Réformes du décret n° 2026-683 du 27 juillet 2026 sur la procédure relative aux modes alternatifs de règlement des litiges
Les décrets Magicobus ont pour objectif d'apporter au code de procédure civile des adaptations rapides dont la nécessité a été révélée par la pratique mais révèlent parfois une volonté de faire évoluer de manière plus profonde la procédure, comme c'est le cas avec ce nouvel opus en ce qui concerne les expertises in futurum.
En ce qui concerne les MARD, et outre qu’il officialise le prolongement de la durée d’inscription des médiateurs sur les listes de médiateurs auprès des cours d’appel jusqu’au 31 décembre 2027 (art. 6), il opère dans son article 5 quelques adaptations des dispositions existantes qui entreront en vigueur le 1er octobre 2026 et seront applicables aux instances en cours à cette date (art. 21).
1- Expertise en cours de médiation
Principalement (art. 5, 1°), la réforme permet le recours à l'expertise amiable contradictoire (art. 131 et s. CPC) en dehors de toute convention relative à la mise en état en supprimant la référence de l'article 131 du CPC à l'article 128. C’est un moyen de développer l’accès à cette modalité de preuve très pertinente, en le rendant plus souple. Nul doute que, lorsque les parties se mettent d’accord pour désigner un expert et définir les modalités de l’expertise comme son coût et sa durée, les bases sont posées pour que la preuve des faits ne soit plus discutée entre elles et qu’un accord sur l’issue du litige soit plus aisément trouvé.
2- Délai information sur la médiation et accord pour entrer en médiation
De plus (art. 5, 4°), la réforme met fin à une difficulté rapidement soulignée après le décret du 18 juillet 2025 posée par l’article 1534-1 du CPC. Le temps laissé au médiateur ou au conciliateur par l’ordonnance « 2 en 1 » (art. 1533 du CPC) était trop court pour qu’il organise une réunion d’information et recueille le consentement des parties pour engager une discussion amiable : il n’avait qu’un mois. Désormais, ce délai est de trois mois, ce qui est plus conforme au temps matériel nécessaire pour l’organisation de la réunion et la réflexion. Au-delà de ce délai, la décision les désignant est caduc.
3- Plus d'apposition de la formule exécutoire sur une transaction
Enfin, l’article 1549 du code civil est abrogé (art. 5, 6°).
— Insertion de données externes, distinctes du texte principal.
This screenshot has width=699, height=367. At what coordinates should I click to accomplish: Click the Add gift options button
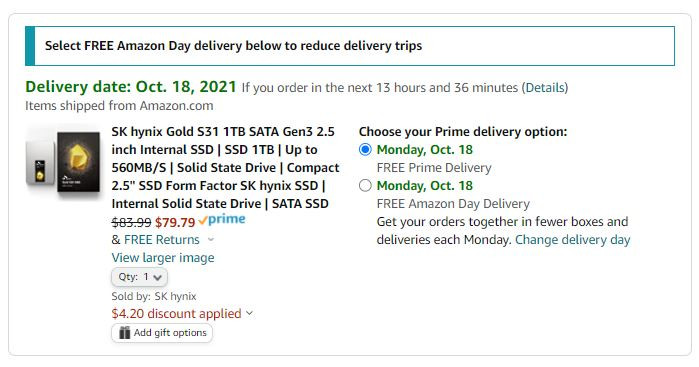(x=162, y=333)
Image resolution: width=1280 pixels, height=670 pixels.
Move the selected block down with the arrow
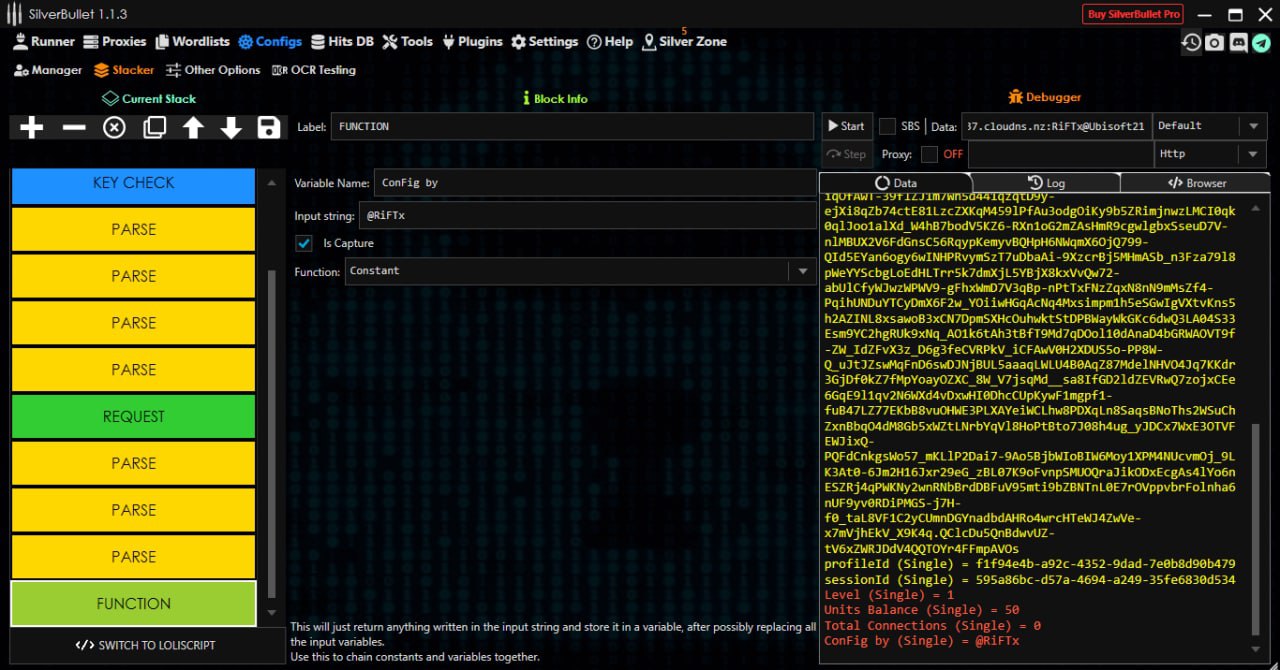coord(231,127)
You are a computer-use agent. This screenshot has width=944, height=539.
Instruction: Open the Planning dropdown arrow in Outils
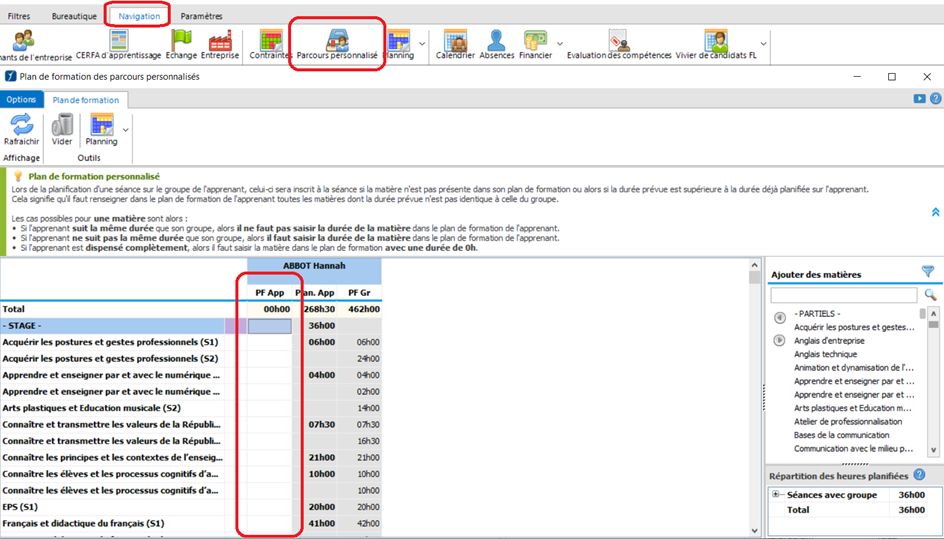tap(125, 129)
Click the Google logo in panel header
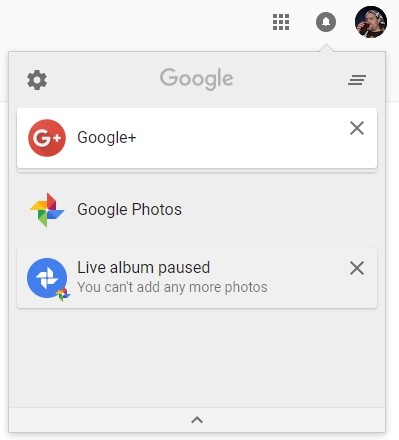The width and height of the screenshot is (399, 440). point(197,79)
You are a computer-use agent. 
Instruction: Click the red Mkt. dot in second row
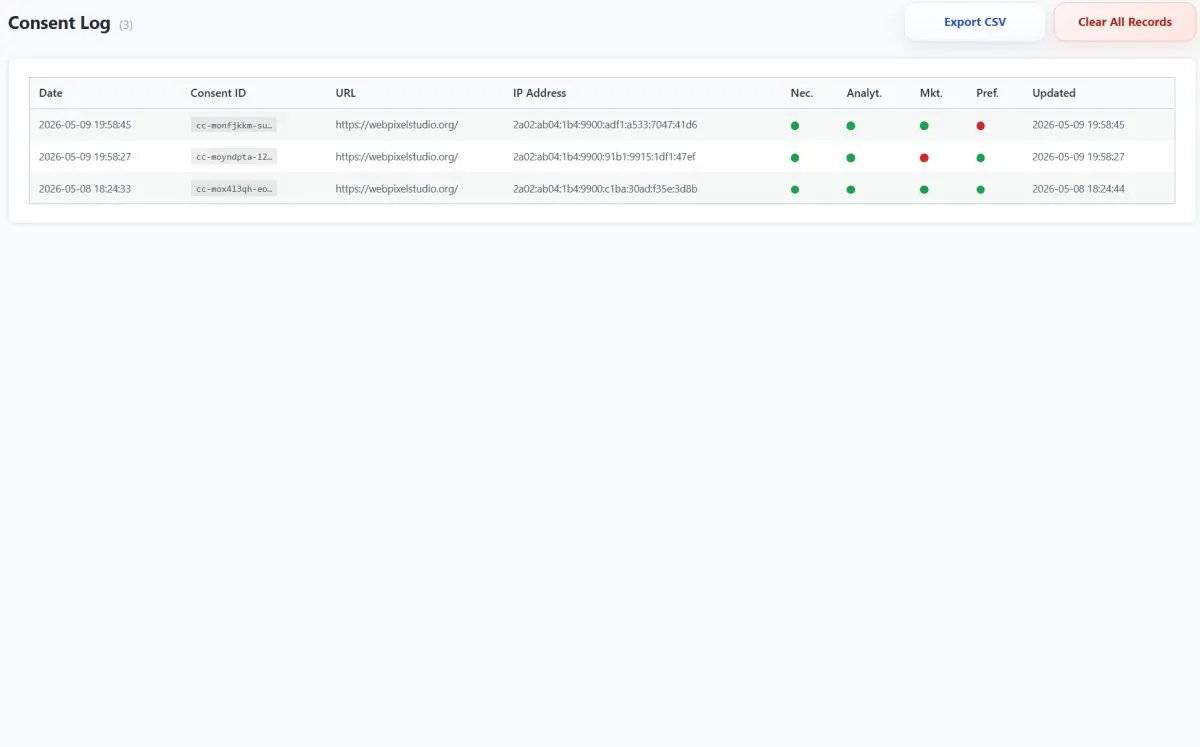click(x=924, y=158)
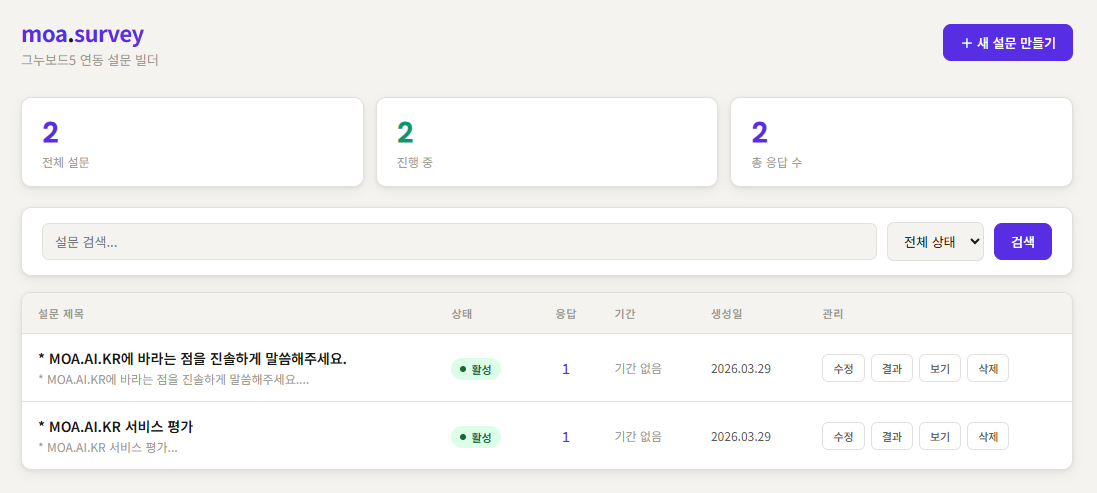Click 삭제 for MOA.AI.KR 서비스 평가 survey
Viewport: 1097px width, 493px height.
988,437
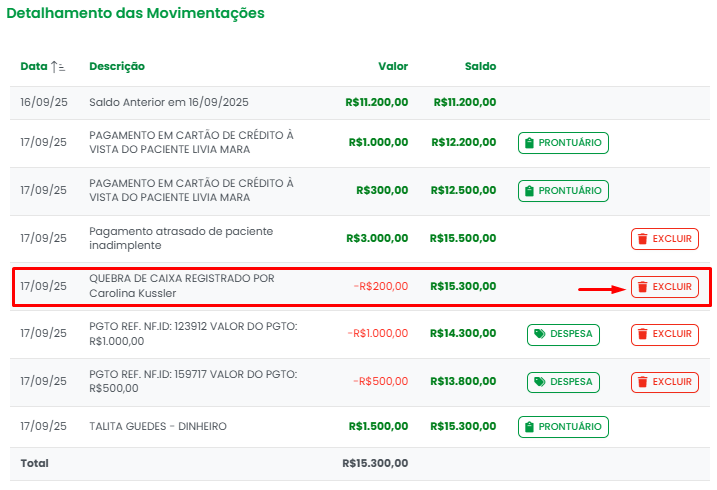Click trash icon for Pagamento atrasado row
This screenshot has width=717, height=490.
[664, 239]
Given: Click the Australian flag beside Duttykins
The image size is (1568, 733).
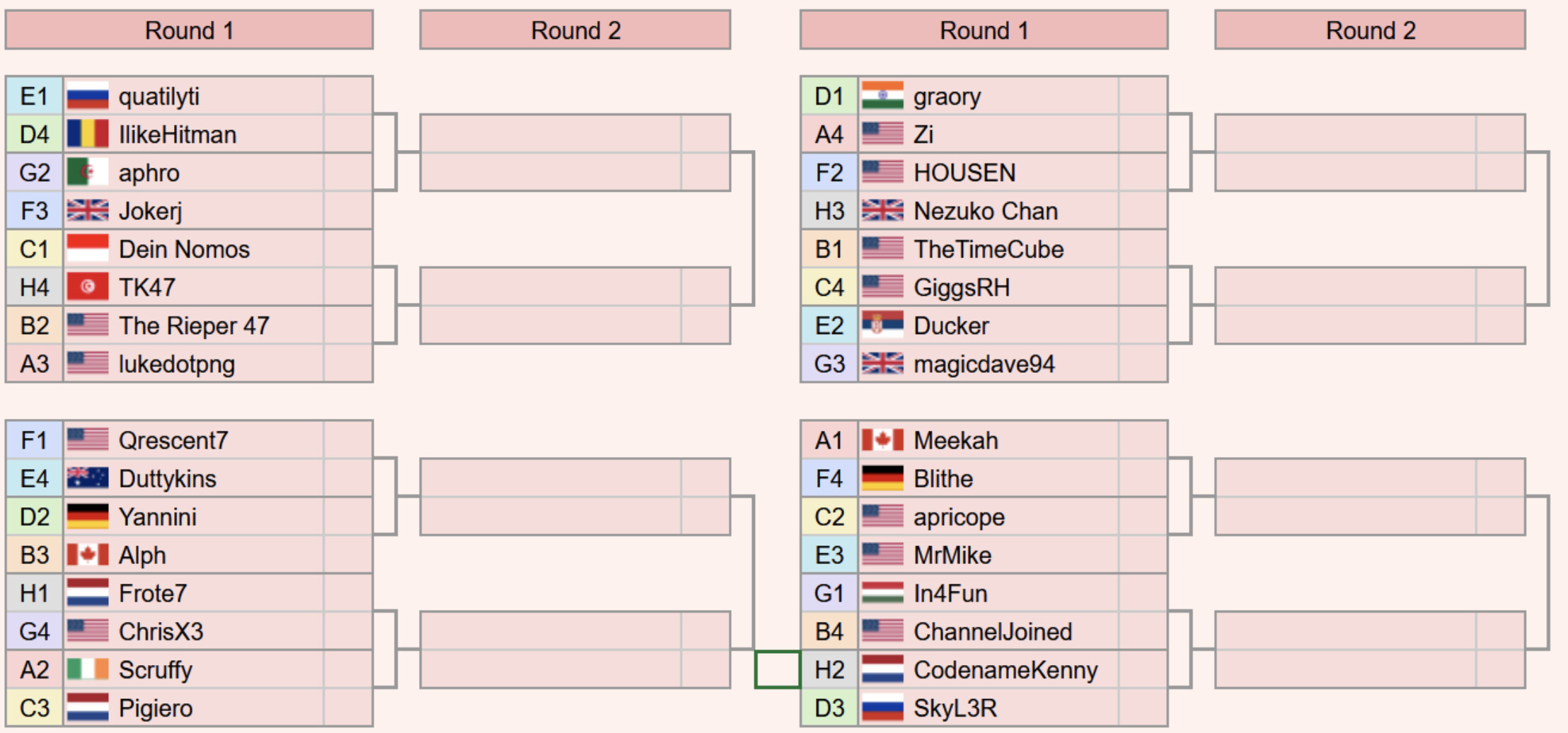Looking at the screenshot, I should [x=88, y=479].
Ce texte permettait aux parties qui avaient conclu une transaction de faire apposer la formule exécutoire par le greffe. Désormais, la transaction sera revêtue de la formule exécutoire si elle prend la forme d’un acte contresigné par avocat (art. 1546 et S. CPC) ou sur saisine du juge pour son homologation judiciaire (art. 1543 CPC). Cette mesure est assurément un moyen de sécuriser les parties par l’accompagnement de l’avocat rédacteur ou la vérification par le juge de la licéité de l’accord et du respect de l’ordre public.
4- Les autres réformes sont cosmétiques.
- Le décret (art. 5,2°) répare une omission à l’article 905 du CPC : désormais l’avis d’orientation émis par le greffe de la chambre de la cour d’appel invite les parties non seulement à conclure une convention de mise en état participative mais aussi à proposer une mise en état conventionnelle simplifiée.
- Et l’article 1533 du CPC précise que l’injonction de rencontrer un médiateur est une mesure d’administration judiciaire, donc insusceptible de recours (art. 5, 3°).
- La réforme porte également sur l’article 1534-1 du CPC en énonçant que la provision de rémunération du médiateur est versée entre ses mains, par une formulation plus claire que dans la version issue du décret du 18 juillet 2025 (art. 5, 5°).